Humans have a long history of moving plants around the landscape. Plants have been introduced to this area accidentally, as well as intentionally, for horticulture and agriculture. Some characteristics that make horticultural plants valuable also contribute to their invasive potential. They are easy to grow and develop lots of showy flowers and fruit, which birds will frequently eat and spread. The fruits of native species in our area contain significantly more fat and calories than the fruits of invasive species, making the native plants much more nourishing for bird populations. The native plant species are also vastly superior in their abilities to attract caterpillars, which provide calorie rich nourishment for birds.

Now, not all introduced species have become invasive. Certain species are much more susceptible to getting out of control than others, and many introduced species can become naturalized, reproducing in their new habitat, but not posing a threat to native plants and ecosystems. Often the species that are more aggressive tend to leaf out earlier than others and persist later in the season. Because they do not have the same natural predators and diseases in their unfamiliar environment as they would have in their home habitats, there are not the same kinds of limiting factors impacting them. Some of the species that are of particular concern, and getting addressed within the Cootes to Escarpment EcoPark System include European reed (Phragmites australis ssp. australis), European buckthorn (Rhamnus cathartica), introduced honeysuckles (Lonicera spp.), rough mannagrass (Glyceria maxima), European swallowwort otherwise known as dog-strangling vine (Vincetoxicum rossicum), garlic mustard (Alliaria petiolata), introduced euonymus or burning bush (Euonymus spp.), multiflora rose (Rosa multiflora), and European privet (Ligustrum vulgare).

Early detection of species like these within an ecosystem is important to implement controls and monitor their spread before they become dominant. Anyone can document sightings of invasive species through the EDDMapS program, or through iNaturalist. By visiting these websites, you can find, map, and track invasive species you may come across, which can inform restoration efforts.

Manually removing species is the preferred method of control, where the resources allow it, and the scale is appropriate. Herbicides are used in areas where manually removing is impossible or deemed ineffective. Once the invasive species have been removed, the native seedbank will sometimes have the freedom to take over and populate the cleared area, and other times the area may be seeded or planted with appropriate native plants.

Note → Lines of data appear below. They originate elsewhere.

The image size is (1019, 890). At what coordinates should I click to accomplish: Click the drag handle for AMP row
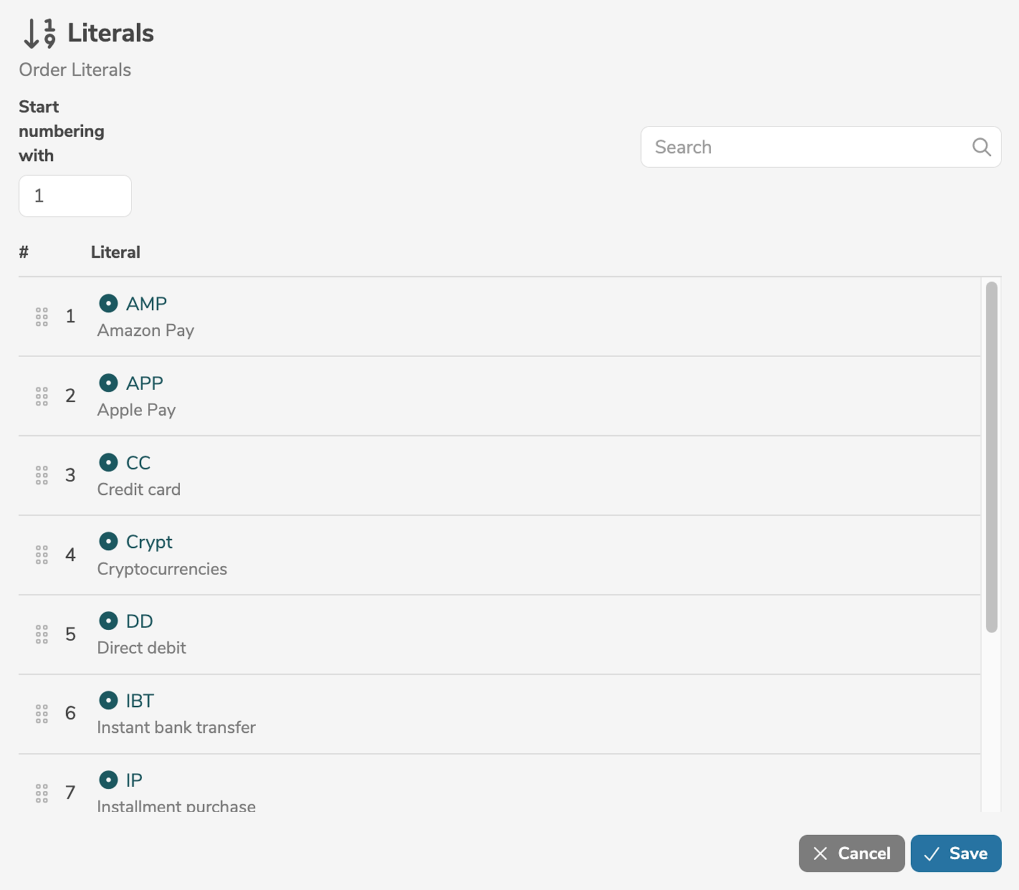point(42,317)
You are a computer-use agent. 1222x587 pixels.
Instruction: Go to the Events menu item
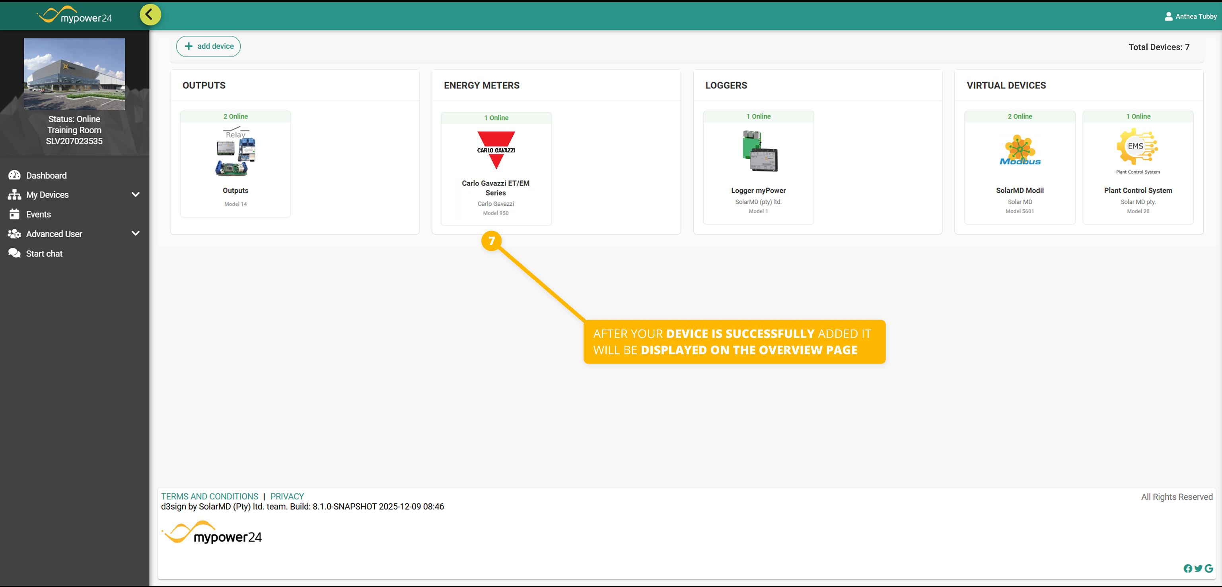pyautogui.click(x=38, y=214)
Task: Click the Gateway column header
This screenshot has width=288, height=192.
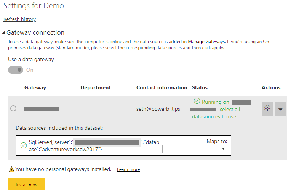Action: [35, 87]
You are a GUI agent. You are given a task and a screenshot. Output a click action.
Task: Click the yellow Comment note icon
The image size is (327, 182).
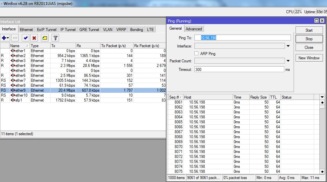(x=45, y=38)
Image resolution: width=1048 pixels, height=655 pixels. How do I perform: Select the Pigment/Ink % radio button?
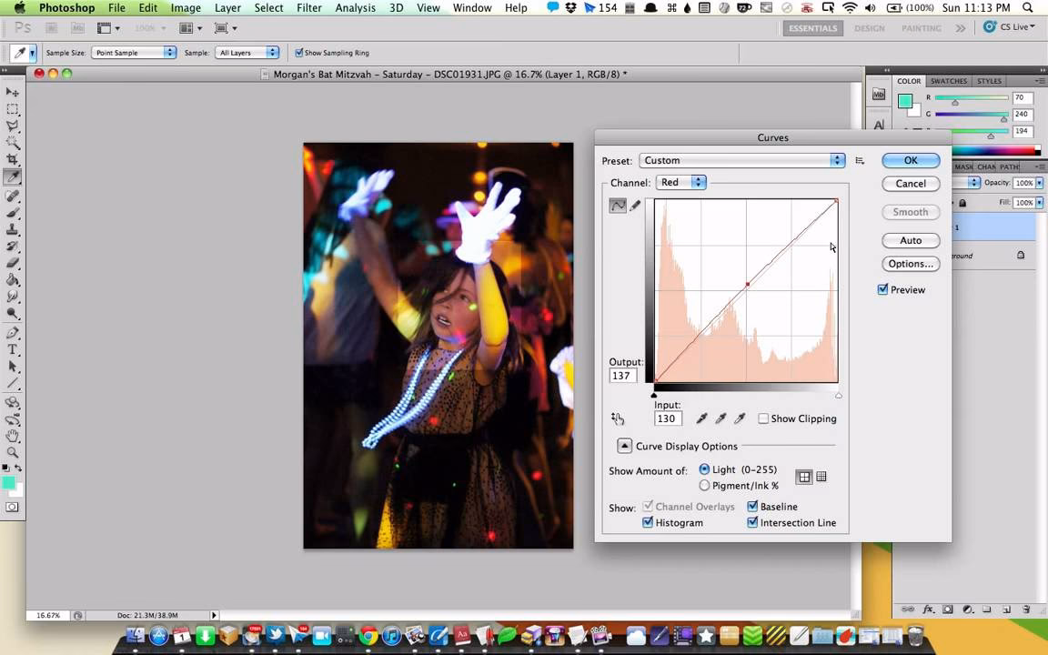(x=705, y=485)
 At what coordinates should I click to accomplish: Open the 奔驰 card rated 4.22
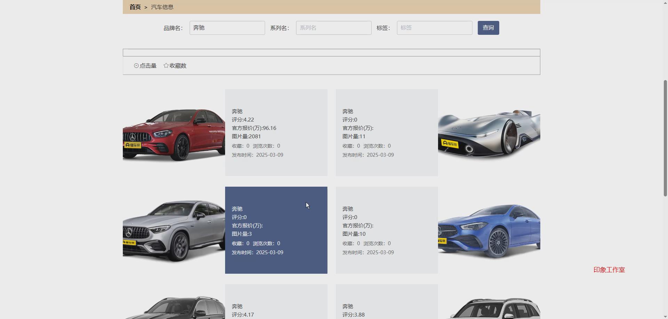[276, 132]
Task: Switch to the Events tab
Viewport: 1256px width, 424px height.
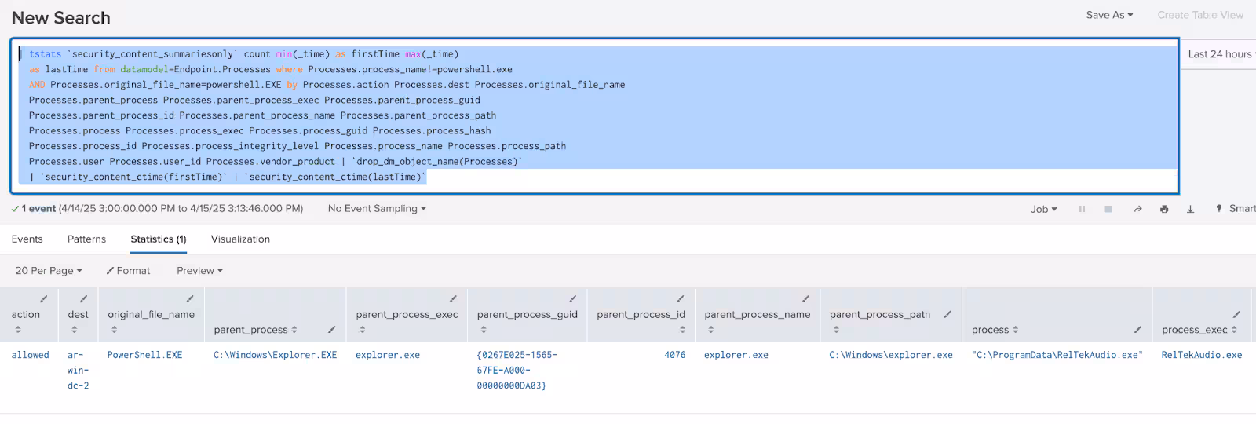Action: pyautogui.click(x=27, y=239)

When property owners are making choices about the horticultural species they wish to grow on their land, it is important to consider the implications of growing certain plants and planting native species whenever possible. We can all do our small part to limit the spread of invasive species, whether it is through our choices as gardeners, or even by volunteering for some of the partner agencies that are removing invasive plants from the Cootes to Escarpment EcoPark System lands. As we have seen from some of the progress made this year on the invasive species removal projects, this kind of work is important, impactful, and ongoing. With targeted efforts, major shifts in the landscape can help protect native plants, including many of the species at risk we have in this area. This allows us to act as stewards of the land, which is so deserving of our respect and effort.